(Prompt) Rewrite the records below, changing every "Image resolution" to "Screen size" and leaving everything else unchanged.

(Stored data)
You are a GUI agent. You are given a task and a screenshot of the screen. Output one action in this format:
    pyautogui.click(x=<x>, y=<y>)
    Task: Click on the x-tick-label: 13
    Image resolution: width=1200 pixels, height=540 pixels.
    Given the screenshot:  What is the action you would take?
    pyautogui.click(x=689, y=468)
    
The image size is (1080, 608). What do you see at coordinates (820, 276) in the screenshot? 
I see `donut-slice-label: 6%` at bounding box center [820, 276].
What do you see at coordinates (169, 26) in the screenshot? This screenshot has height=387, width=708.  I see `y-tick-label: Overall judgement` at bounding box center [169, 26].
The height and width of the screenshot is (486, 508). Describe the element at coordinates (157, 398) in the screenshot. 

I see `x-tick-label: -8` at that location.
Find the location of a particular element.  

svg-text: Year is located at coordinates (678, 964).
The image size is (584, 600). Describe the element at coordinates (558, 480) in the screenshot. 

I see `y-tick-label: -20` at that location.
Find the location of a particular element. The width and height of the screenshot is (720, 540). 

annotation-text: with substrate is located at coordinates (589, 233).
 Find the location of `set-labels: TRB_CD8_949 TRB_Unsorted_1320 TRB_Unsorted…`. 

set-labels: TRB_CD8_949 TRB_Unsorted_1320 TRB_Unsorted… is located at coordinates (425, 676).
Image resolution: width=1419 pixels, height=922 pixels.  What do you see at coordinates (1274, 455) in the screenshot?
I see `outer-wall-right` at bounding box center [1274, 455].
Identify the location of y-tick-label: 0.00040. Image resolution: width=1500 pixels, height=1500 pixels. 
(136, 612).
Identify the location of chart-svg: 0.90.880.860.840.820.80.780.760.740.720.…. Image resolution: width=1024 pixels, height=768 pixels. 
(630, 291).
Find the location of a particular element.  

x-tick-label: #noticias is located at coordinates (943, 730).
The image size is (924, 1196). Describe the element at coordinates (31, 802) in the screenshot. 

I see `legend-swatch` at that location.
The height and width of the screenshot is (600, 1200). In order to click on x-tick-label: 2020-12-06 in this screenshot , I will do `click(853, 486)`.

(Output)
You are a GUI agent. You are given a task and a screenshot of the screen. Output one action in this format:
    pyautogui.click(x=<x>, y=<y>)
    Task: Click on the x-tick-label: 13
    Screen size: width=1200 pixels, height=540 pixels.
    Given the screenshot:  What is the action you would take?
    pyautogui.click(x=689, y=468)
    
The image size is (1080, 608). What do you see at coordinates (820, 276) in the screenshot? 
I see `donut-slice-label: 6%` at bounding box center [820, 276].
What do you see at coordinates (169, 26) in the screenshot? This screenshot has height=387, width=708.  I see `y-tick-label: Overall judgement` at bounding box center [169, 26].
The height and width of the screenshot is (486, 508). Describe the element at coordinates (157, 398) in the screenshot. 

I see `x-tick-label: -8` at that location.
Find the location of a particular element.  

svg-text: Year is located at coordinates (678, 964).
The image size is (584, 600). Describe the element at coordinates (558, 480) in the screenshot. 

I see `y-tick-label: -20` at that location.
Find the location of a particular element. The width and height of the screenshot is (720, 540). 

annotation-text: with substrate is located at coordinates (589, 233).
 Find the location of `set-labels: TRB_CD8_949 TRB_Unsorted_1320 TRB_Unsorted…`. 

set-labels: TRB_CD8_949 TRB_Unsorted_1320 TRB_Unsorted… is located at coordinates (425, 676).
Screen size: width=1419 pixels, height=922 pixels.  What do you see at coordinates (1274, 455) in the screenshot?
I see `outer-wall-right` at bounding box center [1274, 455].
Identify the location of y-tick-label: 0.00040. Screen size: width=1500 pixels, height=1500 pixels. 
(136, 612).
Identify the location of chart-svg: 0.90.880.860.840.820.80.780.760.740.720.…. Screen size: width=1024 pixels, height=768 pixels. 
(630, 291).
Find the location of a particular element.  

x-tick-label: #noticias is located at coordinates (943, 730).
The image size is (924, 1196). Describe the element at coordinates (31, 802) in the screenshot. 

I see `legend-swatch` at that location.
The height and width of the screenshot is (600, 1200). In order to click on x-tick-label: 2020-12-06 in this screenshot , I will do `click(853, 486)`.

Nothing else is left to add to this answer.